→ **PROBLEM STATEMENT**: Copy out every one of the records below, word for word, with nothing changed.

→ **DATASET EXTRACT**:
+++

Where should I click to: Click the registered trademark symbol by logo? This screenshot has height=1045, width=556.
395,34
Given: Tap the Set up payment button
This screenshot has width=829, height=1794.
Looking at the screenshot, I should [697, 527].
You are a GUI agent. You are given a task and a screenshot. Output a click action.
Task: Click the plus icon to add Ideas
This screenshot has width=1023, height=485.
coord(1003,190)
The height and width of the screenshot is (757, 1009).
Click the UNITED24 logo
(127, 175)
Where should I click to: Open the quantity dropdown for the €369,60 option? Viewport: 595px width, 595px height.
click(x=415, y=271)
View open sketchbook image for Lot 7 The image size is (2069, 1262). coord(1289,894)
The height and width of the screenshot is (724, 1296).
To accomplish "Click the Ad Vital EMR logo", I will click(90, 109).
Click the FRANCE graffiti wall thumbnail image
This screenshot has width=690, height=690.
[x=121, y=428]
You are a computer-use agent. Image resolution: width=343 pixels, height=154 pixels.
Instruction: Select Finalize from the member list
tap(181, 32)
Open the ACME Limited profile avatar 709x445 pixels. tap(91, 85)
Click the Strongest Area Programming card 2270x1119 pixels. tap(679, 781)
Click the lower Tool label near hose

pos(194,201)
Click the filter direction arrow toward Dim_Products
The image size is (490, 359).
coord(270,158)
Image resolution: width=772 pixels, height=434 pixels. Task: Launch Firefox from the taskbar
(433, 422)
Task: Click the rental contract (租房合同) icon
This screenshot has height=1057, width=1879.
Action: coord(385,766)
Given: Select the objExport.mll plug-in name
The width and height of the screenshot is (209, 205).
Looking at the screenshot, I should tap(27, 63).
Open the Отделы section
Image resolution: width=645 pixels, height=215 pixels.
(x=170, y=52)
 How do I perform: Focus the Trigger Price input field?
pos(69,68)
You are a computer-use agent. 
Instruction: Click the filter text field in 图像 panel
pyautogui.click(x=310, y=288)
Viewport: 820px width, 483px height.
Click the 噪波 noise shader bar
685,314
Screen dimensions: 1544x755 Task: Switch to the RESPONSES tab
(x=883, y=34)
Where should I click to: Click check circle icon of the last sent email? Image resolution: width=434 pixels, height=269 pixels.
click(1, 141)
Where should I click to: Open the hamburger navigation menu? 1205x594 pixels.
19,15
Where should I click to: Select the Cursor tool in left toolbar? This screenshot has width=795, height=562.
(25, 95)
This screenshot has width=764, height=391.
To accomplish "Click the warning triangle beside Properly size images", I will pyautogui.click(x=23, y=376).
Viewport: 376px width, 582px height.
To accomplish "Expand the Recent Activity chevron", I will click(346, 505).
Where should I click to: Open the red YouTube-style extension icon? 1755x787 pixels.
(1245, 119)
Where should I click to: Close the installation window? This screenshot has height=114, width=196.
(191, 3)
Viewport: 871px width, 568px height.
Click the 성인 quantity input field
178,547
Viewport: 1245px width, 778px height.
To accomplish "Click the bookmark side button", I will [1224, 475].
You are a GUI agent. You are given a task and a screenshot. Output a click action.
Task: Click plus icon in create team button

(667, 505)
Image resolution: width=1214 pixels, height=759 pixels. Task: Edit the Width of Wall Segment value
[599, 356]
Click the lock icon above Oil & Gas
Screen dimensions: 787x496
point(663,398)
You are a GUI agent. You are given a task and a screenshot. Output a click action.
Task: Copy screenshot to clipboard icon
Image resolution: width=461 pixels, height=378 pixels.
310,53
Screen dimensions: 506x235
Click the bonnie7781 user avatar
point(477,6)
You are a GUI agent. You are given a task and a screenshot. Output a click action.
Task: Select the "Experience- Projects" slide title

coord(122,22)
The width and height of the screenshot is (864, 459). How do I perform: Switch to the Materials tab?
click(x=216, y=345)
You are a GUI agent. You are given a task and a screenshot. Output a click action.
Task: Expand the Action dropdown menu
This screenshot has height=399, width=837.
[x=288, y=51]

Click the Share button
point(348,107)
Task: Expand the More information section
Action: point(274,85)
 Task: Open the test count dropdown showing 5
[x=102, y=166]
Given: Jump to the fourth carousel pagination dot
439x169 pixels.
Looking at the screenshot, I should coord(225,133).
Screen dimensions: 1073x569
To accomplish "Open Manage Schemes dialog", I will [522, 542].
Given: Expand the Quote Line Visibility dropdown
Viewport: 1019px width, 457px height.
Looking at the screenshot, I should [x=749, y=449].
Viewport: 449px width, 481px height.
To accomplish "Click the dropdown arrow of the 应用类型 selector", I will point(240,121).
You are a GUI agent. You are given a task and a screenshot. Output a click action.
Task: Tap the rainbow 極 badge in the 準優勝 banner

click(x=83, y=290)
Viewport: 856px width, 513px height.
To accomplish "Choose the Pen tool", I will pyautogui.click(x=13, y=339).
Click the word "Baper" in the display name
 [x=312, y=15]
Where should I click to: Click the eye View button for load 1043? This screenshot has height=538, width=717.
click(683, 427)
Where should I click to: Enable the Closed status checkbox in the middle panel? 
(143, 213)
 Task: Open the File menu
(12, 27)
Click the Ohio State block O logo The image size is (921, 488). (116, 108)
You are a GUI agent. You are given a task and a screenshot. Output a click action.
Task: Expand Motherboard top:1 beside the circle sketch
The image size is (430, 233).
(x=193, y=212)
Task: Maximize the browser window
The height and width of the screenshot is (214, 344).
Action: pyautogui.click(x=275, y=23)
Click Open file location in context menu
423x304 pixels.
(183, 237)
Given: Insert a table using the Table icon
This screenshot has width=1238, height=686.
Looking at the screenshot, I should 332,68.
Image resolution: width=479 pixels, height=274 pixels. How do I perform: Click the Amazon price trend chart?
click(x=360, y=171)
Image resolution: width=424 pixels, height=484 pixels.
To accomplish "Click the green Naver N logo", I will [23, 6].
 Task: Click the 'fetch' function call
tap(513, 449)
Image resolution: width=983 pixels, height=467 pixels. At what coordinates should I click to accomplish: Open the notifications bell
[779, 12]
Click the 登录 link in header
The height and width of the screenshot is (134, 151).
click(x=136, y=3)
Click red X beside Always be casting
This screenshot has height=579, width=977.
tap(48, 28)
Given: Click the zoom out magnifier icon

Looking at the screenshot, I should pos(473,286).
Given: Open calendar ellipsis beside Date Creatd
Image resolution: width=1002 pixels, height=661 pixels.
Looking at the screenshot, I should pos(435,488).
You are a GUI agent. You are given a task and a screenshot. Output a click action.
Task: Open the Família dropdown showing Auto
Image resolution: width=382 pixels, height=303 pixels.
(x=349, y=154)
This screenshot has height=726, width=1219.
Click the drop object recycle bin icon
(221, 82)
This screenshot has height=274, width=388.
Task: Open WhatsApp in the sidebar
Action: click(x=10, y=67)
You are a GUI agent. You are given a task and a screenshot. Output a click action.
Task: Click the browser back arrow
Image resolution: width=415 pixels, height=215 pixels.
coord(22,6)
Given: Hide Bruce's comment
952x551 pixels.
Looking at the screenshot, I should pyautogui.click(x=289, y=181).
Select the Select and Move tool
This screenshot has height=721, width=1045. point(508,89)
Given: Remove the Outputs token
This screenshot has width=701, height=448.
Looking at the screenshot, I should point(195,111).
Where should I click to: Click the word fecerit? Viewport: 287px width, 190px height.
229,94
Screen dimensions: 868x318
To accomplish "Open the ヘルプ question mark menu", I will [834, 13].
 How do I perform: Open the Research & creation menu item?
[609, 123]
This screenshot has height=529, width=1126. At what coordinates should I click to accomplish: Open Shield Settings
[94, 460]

+++

→ **ANSWER FOR THE TASK**:
Where should I click to: Click the registered trademark symbol by logo? This screenshot has height=1045, width=556.
395,34
Given: Tap the Set up payment button
This screenshot has width=829, height=1794.
Looking at the screenshot, I should [697, 527].
You are a GUI agent. You are given a task and a screenshot. Output a click action.
Task: Click the plus icon to add Ideas
This screenshot has width=1023, height=485.
coord(1003,190)
The height and width of the screenshot is (757, 1009).
Click the UNITED24 logo
(127, 175)
Where should I click to: Open the quantity dropdown for the €369,60 option? Viewport: 595px width, 595px height.
click(x=415, y=271)
View open sketchbook image for Lot 7 The image size is (2069, 1262). coord(1289,894)
The height and width of the screenshot is (724, 1296).
To accomplish "Click the Ad Vital EMR logo", I will click(90, 109).
Click the FRANCE graffiti wall thumbnail image
This screenshot has width=690, height=690.
[x=121, y=428]
You are a computer-use agent. Image resolution: width=343 pixels, height=154 pixels.
Instruction: Select Finalize from the member list
tap(181, 32)
Open the ACME Limited profile avatar 709x445 pixels. tap(91, 85)
Click the Strongest Area Programming card 2270x1119 pixels. tap(679, 781)
Click the lower Tool label near hose

pos(194,201)
Click the filter direction arrow toward Dim_Products
The image size is (490, 359).
coord(270,158)
Image resolution: width=772 pixels, height=434 pixels. Task: Launch Firefox from the taskbar
(433, 422)
Task: Click the rental contract (租房合同) icon
This screenshot has height=1057, width=1879.
Action: coord(385,766)
Given: Select the objExport.mll plug-in name
The width and height of the screenshot is (209, 205).
Looking at the screenshot, I should tap(27, 63).
Open the Отделы section
Image resolution: width=645 pixels, height=215 pixels.
(x=170, y=52)
 How do I perform: Focus the Trigger Price input field?
pos(69,68)
You are a computer-use agent. 
Instruction: Click the filter text field in 图像 panel
pyautogui.click(x=310, y=288)
Viewport: 820px width, 483px height.
Click the 噪波 noise shader bar
685,314
Screen dimensions: 1544x755 Task: Switch to the RESPONSES tab
(x=883, y=34)
Where should I click to: Click check circle icon of the last sent email? Image resolution: width=434 pixels, height=269 pixels.
click(1, 141)
Where should I click to: Open the hamburger navigation menu? 1205x594 pixels.
19,15
Where should I click to: Select the Cursor tool in left toolbar? This screenshot has width=795, height=562.
(25, 95)
This screenshot has width=764, height=391.
To accomplish "Click the warning triangle beside Properly size images", I will pyautogui.click(x=23, y=376).
Viewport: 376px width, 582px height.
To accomplish "Expand the Recent Activity chevron", I will click(346, 505).
Where should I click to: Open the red YouTube-style extension icon? 1755x787 pixels.
(1245, 119)
Where should I click to: Close the installation window? This screenshot has height=114, width=196.
(191, 3)
Viewport: 871px width, 568px height.
Click the 성인 quantity input field
178,547
Viewport: 1245px width, 778px height.
To accomplish "Click the bookmark side button", I will [1224, 475].
You are a GUI agent. You are given a task and a screenshot. Output a click action.
Task: Click plus icon in create team button

(667, 505)
Image resolution: width=1214 pixels, height=759 pixels. Task: Edit the Width of Wall Segment value
[599, 356]
Click the lock icon above Oil & Gas
Screen dimensions: 787x496
point(663,398)
You are a GUI agent. You are given a task and a screenshot. Output a click action.
Task: Copy screenshot to clipboard icon
Image resolution: width=461 pixels, height=378 pixels.
310,53
Screen dimensions: 506x235
Click the bonnie7781 user avatar
point(477,6)
You are a GUI agent. You are given a task and a screenshot. Output a click action.
Task: Select the "Experience- Projects" slide title

coord(122,22)
The width and height of the screenshot is (864, 459). How do I perform: Switch to the Materials tab?
click(x=216, y=345)
You are a GUI agent. You are given a task and a screenshot. Output a click action.
Task: Expand the Action dropdown menu
This screenshot has height=399, width=837.
[x=288, y=51]

Click the Share button
point(348,107)
Task: Expand the More information section
Action: point(274,85)
 Task: Open the test count dropdown showing 5
[x=102, y=166]
Given: Jump to the fourth carousel pagination dot
439x169 pixels.
Looking at the screenshot, I should coord(225,133).
Screen dimensions: 1073x569
To accomplish "Open Manage Schemes dialog", I will [522, 542].
Given: Expand the Quote Line Visibility dropdown
Viewport: 1019px width, 457px height.
Looking at the screenshot, I should [x=749, y=449].
Viewport: 449px width, 481px height.
To accomplish "Click the dropdown arrow of the 应用类型 selector", I will point(240,121).
You are a GUI agent. You are given a task and a screenshot. Output a click action.
Task: Tap the rainbow 極 badge in the 準優勝 banner

click(x=83, y=290)
Viewport: 856px width, 513px height.
To accomplish "Choose the Pen tool", I will pyautogui.click(x=13, y=339).
Click the word "Baper" in the display name
 [x=312, y=15]
Where should I click to: Click the eye View button for load 1043? This screenshot has height=538, width=717.
click(683, 427)
Where should I click to: Enable the Closed status checkbox in the middle panel? 
(143, 213)
 Task: Open the File menu
(12, 27)
Click the Ohio State block O logo The image size is (921, 488). (116, 108)
You are a GUI agent. You are given a task and a screenshot. Output a click action.
Task: Expand Motherboard top:1 beside the circle sketch
The image size is (430, 233).
(x=193, y=212)
Task: Maximize the browser window
The height and width of the screenshot is (214, 344).
Action: pyautogui.click(x=275, y=23)
Click Open file location in context menu
423x304 pixels.
(183, 237)
Given: Insert a table using the Table icon
This screenshot has width=1238, height=686.
Looking at the screenshot, I should 332,68.
Image resolution: width=479 pixels, height=274 pixels. How do I perform: Click the Amazon price trend chart?
click(x=360, y=171)
Image resolution: width=424 pixels, height=484 pixels.
To accomplish "Click the green Naver N logo", I will [23, 6].
 Task: Click the 'fetch' function call
tap(513, 449)
Image resolution: width=983 pixels, height=467 pixels. At what coordinates should I click to accomplish: Open the notifications bell
[779, 12]
Click the 登录 link in header
The height and width of the screenshot is (134, 151).
click(x=136, y=3)
Click red X beside Always be casting
This screenshot has height=579, width=977.
tap(48, 28)
Given: Click the zoom out magnifier icon

Looking at the screenshot, I should pos(473,286).
Given: Open calendar ellipsis beside Date Creatd
Image resolution: width=1002 pixels, height=661 pixels.
Looking at the screenshot, I should pos(435,488).
You are a GUI agent. You are given a task and a screenshot. Output a click action.
Task: Open the Família dropdown showing Auto
Image resolution: width=382 pixels, height=303 pixels.
(x=349, y=154)
This screenshot has height=726, width=1219.
Click the drop object recycle bin icon
(221, 82)
This screenshot has height=274, width=388.
Task: Open WhatsApp in the sidebar
Action: click(x=10, y=67)
You are a GUI agent. You are given a task and a screenshot. Output a click action.
Task: Click the browser back arrow
Image resolution: width=415 pixels, height=215 pixels.
coord(22,6)
Given: Hide Bruce's comment
952x551 pixels.
Looking at the screenshot, I should pyautogui.click(x=289, y=181).
Select the Select and Move tool
This screenshot has height=721, width=1045. point(508,89)
Given: Remove the Outputs token
This screenshot has width=701, height=448.
Looking at the screenshot, I should point(195,111).
Where should I click to: Click the word fecerit? Viewport: 287px width, 190px height.
229,94
Screen dimensions: 868x318
To accomplish "Open the ヘルプ question mark menu", I will [834, 13].
 How do I perform: Open the Research & creation menu item?
[609, 123]
This screenshot has height=529, width=1126. At what coordinates should I click to accomplish: Open Shield Settings
[94, 460]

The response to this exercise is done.